Gathered from 92,201 records of individual events or intelligence reports, The Guardian presents a selection of 300 of the key ones.
Piecing together details from the reports, The Guardian describes the operations of an undisclosed “black” unit of special forces, Task Force 373, whose mission was to hunt down targets for death or detention without trial.
On the night of Monday 11 June 2007, the leaked logs reveal, the taskforce set out with Afghan special forces to capture or kill a Taliban commander named Qarl Ur-Rahman in a valley near Jalalabad. As they approached the target in the darkness, somebody shone a torch on them. A firefight developed, and the taskforce called in an AC-130 gunship, which strafed the area with cannon fire: “The original mission was aborted and TF 373 broke contact and returned to base. Follow-up Report: 7 x ANP KIA, 4 x WIA.” In plain language: they discovered that the people they had been shooting in the dark were Afghan police officers, seven of whom were now dead and four wounded.
The coalition put out a press release which referred to the firefight and the air support and then failed entirely to record that they had just killed or wounded 11 police officers. But, evidently fearing that the truth might leak, it added: “There was nothing during the firefight to indicate the opposing force was friendly. The individuals who fired on coalition forces were not in uniform.” The involvement of TF 373 was not mentioned, and the story didn’t get out.
However, the incident immediately rebounded into the fragile links which other elements of the coalition had been trying to build with local communities. An internal report shows that the next day Lieutenant Colonel Gordon Phillips, commander of the Provincial Reconstruction Team, took senior officers to meet the provincial governor, Gul Agha Sherzai, who accepted that this was “an unfortunate incident that occurred among friends”. They agreed to pay compensation to the bereaved families, and Phillips “reiterated our support to prevent these types of events from occurring again”.

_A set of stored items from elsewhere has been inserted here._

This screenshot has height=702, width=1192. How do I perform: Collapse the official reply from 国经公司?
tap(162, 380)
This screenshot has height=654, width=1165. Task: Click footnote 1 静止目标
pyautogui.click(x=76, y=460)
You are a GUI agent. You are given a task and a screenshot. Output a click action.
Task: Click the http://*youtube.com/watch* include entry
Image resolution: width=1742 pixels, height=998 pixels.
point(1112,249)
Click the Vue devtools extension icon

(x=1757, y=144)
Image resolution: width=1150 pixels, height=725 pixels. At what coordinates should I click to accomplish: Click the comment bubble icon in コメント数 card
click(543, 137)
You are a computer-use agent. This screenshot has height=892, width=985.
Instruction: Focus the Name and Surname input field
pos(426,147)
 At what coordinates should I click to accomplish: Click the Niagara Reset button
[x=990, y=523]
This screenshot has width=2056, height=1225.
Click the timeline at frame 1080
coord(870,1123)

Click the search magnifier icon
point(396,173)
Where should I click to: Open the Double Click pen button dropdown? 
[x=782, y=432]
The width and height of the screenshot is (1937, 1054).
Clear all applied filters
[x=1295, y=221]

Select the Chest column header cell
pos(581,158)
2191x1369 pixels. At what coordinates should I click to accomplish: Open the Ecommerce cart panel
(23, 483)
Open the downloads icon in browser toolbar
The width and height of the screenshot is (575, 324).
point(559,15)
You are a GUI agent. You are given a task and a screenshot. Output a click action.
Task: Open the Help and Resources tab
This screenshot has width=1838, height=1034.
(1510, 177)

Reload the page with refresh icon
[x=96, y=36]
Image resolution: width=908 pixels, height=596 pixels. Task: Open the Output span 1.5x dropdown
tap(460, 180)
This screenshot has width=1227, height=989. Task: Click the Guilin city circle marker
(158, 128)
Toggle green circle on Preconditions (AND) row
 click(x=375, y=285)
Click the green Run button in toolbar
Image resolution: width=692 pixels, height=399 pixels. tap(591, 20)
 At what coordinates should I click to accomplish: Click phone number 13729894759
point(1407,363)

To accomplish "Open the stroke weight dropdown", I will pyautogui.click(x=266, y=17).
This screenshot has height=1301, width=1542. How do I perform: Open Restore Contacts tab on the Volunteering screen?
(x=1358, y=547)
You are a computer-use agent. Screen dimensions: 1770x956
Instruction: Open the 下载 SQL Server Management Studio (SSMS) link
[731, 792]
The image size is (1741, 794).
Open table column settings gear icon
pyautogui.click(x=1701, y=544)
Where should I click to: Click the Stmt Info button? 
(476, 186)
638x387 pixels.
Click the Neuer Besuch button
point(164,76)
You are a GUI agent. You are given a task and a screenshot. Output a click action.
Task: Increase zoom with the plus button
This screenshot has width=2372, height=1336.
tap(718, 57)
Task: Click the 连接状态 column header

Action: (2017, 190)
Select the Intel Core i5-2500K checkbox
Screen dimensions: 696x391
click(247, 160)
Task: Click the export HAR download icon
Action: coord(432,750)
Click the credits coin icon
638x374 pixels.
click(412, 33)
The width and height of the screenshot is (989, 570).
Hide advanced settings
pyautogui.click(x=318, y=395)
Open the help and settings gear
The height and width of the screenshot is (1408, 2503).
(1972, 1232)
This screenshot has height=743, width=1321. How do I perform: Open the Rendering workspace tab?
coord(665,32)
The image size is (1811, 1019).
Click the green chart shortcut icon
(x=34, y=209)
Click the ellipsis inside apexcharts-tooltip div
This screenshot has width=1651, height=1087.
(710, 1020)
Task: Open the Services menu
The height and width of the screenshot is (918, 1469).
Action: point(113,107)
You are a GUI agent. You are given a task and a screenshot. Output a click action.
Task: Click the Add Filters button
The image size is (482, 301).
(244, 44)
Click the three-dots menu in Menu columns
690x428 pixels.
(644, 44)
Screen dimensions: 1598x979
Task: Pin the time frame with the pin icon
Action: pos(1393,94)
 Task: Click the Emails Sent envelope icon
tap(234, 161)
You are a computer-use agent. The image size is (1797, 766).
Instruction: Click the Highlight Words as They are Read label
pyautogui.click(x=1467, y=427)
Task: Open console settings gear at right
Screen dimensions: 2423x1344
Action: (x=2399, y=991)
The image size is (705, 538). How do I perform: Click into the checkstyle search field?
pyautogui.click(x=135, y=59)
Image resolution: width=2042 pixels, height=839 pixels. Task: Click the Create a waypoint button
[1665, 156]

Yet, later that week, on Sunday 17 June, as Sherzai hosted a “shura” council at which he attempted to reassure tribal leaders about the safety of coalition operations, TF 373 launched another mission, hundreds of miles south in Paktika province. The target was a notorious Libyan fighter, Abu Laith al-Libi. The unit was armed with a new weapon, known as Himars – High Mobility Artillery Rocket System – a pod of six missiles on the back of a small truck.
The plan was to launch five rockets at targets in the village of Nangar Khel where TF 373 believed Libi was hiding and then to send in ground troops. The result was that they failed to find Libi but killed six Taliban fighters and then, when they approached the rubble of a madrasa, they found “initial assessment of 7 x NC KIA” which translates as seven non-combatants killed in action. All of them were children. One of them was still alive in the rubble: “The Med TM immediately cleared debris from the mouth and performed CPR.” After 20 minutes, the child died.
The coalition made a press statement which owned up to the death of the children and claimed that troops “had surveillance on the compound all day and saw no indications there were children inside the building”. That claim is consistent with the leaked log. A press release also claimed that Taliban fighters, who undoubtedly were in the compound, had used the children as a shield.
The log refers to an unnamed “elder” who is said to have “stated that the children were held against their will” but, against that, there is no suggestion that there were any Taliban in the madrasa where the children died.
The rest of the press release was certainly misleading. It suggested that coalition forces had attacked the compound because of “nefarious activity” there, when the reality was that they had gone there to kill or capture Libi.
A New York Times report focuses on revelations in the documents about collaboration between Pakistan’s intelligence services and the Taliban “in secret strategy sessions to organize networks of militant groups that fight against American soldiers in Afghanistan, and even hatch plots to assassinate Afghan leaders.”